Get the latest news. Contact us to learn more about Eucon and our digital solutions.

Contact us

DEALBREAKER DATA: Why AI models should be more about data than algorithms

Artificial intelligence (AI) and the associated technology Machine Learning (ML) have long since arrived in the insurance industry, and their enormous potential is on everyone’s lips. Thus, seemingly impossible things – such as fully automatic image recognition – appear to be within the realm of possibility. The application of AI to a relevant set of claim types and classes in day-to-day business is often a completely different matter, though. Nevertheless, the interest in these supposedly new technologies such as AI and ML is great – and rightly so. This is evidenced not only by the wealth of articles on the subject that dominate the insurance industry’s trade journals; the topic of AI is also on the agenda of relevant industry events in the insurance sector. But in which areas do AI-based models already work successfully today, and above all: What does it take to put them into operation? Find out what it truly takes for AI-based models to succeed. An article by Michael Rodenberg, Managing Director Eucon Digital GmbH.

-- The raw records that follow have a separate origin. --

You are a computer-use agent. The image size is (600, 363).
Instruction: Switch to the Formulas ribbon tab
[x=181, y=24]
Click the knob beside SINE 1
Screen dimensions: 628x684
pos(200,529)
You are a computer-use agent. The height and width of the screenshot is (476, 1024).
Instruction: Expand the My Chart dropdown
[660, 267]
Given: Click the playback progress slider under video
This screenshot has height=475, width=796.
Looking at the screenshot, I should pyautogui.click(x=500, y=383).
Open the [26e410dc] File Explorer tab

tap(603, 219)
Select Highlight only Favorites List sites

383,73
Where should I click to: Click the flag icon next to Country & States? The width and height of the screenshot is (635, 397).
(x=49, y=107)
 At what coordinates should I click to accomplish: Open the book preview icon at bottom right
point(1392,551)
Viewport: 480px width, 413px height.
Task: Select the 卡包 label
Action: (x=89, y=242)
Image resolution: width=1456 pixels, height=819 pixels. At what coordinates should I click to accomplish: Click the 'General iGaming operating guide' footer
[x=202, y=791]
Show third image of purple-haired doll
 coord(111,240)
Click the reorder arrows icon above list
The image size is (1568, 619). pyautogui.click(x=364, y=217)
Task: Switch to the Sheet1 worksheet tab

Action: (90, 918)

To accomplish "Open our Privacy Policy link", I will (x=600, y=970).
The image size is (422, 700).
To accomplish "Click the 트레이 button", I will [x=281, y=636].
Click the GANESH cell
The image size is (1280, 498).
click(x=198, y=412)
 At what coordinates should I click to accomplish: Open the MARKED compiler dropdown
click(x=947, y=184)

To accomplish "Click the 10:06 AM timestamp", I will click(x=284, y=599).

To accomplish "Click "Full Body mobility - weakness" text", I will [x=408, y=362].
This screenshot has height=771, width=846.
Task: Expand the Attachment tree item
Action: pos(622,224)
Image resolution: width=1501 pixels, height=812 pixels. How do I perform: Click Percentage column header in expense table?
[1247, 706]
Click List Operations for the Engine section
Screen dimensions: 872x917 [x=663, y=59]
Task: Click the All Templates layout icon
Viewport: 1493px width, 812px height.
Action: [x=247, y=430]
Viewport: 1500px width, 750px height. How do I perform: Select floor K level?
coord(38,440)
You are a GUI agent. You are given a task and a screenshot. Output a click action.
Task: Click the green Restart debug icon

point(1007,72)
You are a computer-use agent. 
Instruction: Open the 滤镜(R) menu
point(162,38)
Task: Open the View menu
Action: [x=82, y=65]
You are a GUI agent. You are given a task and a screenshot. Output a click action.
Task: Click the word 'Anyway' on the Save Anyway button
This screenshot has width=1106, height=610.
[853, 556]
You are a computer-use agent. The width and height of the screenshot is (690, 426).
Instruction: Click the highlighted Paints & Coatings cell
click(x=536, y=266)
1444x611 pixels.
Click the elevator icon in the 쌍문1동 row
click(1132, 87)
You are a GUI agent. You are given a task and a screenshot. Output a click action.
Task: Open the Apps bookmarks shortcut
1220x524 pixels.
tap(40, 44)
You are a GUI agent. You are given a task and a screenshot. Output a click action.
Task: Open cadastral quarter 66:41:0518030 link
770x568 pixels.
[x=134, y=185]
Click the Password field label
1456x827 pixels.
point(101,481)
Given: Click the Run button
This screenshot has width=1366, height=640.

DEALBREAKER DATA: Why AI models should be more about data than algorithms


The financial and insurance industry is already among the “digitally advanced” sectors, and a further digitalization surge is expected in the coming years. This is also suggested by investments in flexible IT infrastructures, which are needed to tackle digital transformation. At €4.7bn, insurers’ IT expenditure in 2018 was higher than ever before, with investments being made primarily in application and system development, including the replacement of legacy systems, and in server and cloud solutions. The way for digital transformation is thus being paved at this very moment, with AI seen as the biggest driver. AI experts in particular have high expectations regarding AI, and expect positive effects on competitiveness, flexibility, product quality, quality of work as well as on productivity and efficiency. AI releases enormous potential in the insurance industry as well. In claims management, AI-based models – especially Machine Learning – are already performing reliably today and will improve the customer experience in the long run.                                                   


If the current hype leads you to believe that Machine Learning is a young technology, you are sorely mistaken. ML has already been used for decades in special application areas such as Optical Character Recognition (OCR). The first ML application that became known to a broad public was the spam filter in the 1990s. Today, ML is at the core of many cutting-edge technologies and performs well, for example, in smartphone speech recognition or the ranking of search results on the Internet.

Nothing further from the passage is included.